Chris Dellinger
Chris Dellinger

Reputation: 2352

Node.js background processing

I'm new to node.js, so please forgive what probably is a naive question :) My question is what is the best way to setup a non-UI job written in node? The task I've created is used to crawl some web content based upon an Azure queue (the queue message tells the job which content to crawl). All of the examples I see around node are more UI and request based, using http.createServer and listening on a specific port. While I can make this work, this doesn't seem right, it seems like I just need to create some sort of javascript setInterval loop (or something similar) that keeps looking at my queue. Any suggestions or examples that would push me in the right direction would be greatly appreciated.

Chris

Upvotes: 2

Views: 978

Answers (1)

Timothy Strimple
Timothy Strimple

Reputation: 23070

I'm not really clear on what you're trying to do, but node doesn't depend on the http stack at all. If you just want to start node and have it process something, that is pretty straightforward. Your app.js could be as simple as:

var queueWorker = require('worker');

var startWorker = function() {
    if(queueWorker.hasWork()) {
        queueWorker.processQueue(startWorker);
    } else {
        setTimeout(startWorker, 1000);
    }
};

startWorker();

What this is doing is setting up a worker loop where every second it will check to see if there is new work, and if there is start processing it. Once it is done processing the work, go back to the 1 second interval checking for new work.

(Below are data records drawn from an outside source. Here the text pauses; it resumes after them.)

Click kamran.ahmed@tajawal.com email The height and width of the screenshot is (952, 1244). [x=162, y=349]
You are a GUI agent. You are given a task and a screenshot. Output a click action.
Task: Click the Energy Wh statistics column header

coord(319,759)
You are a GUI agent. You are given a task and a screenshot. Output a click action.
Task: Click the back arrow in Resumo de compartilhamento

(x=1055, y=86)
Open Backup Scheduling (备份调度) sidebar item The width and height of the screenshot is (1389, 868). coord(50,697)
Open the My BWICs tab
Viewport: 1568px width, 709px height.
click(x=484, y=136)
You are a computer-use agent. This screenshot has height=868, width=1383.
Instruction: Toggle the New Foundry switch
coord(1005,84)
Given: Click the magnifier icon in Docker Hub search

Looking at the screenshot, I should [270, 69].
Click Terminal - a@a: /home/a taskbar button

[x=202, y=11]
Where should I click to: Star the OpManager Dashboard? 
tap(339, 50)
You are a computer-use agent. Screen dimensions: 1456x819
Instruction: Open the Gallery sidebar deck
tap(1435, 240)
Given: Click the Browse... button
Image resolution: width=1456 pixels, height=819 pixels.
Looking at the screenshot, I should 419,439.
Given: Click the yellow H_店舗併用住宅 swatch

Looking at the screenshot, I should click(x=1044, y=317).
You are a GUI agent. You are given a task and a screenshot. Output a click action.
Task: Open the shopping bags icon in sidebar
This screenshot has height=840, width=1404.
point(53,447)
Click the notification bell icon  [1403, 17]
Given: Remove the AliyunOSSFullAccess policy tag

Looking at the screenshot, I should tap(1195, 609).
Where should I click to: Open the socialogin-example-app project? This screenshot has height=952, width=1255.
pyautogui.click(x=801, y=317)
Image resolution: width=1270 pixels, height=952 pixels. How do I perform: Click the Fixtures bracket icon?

You would have to create the worker module as the check for hasWork and the processing of said work is application dependent.

If you wanted to get a little more fancy, processQueue could spawn a new node process which is only responsible for actually processing the work, then you could keep track of the number of spawned workers versus CPU limitations and have a relatively simple node app which processes data on multiple threads.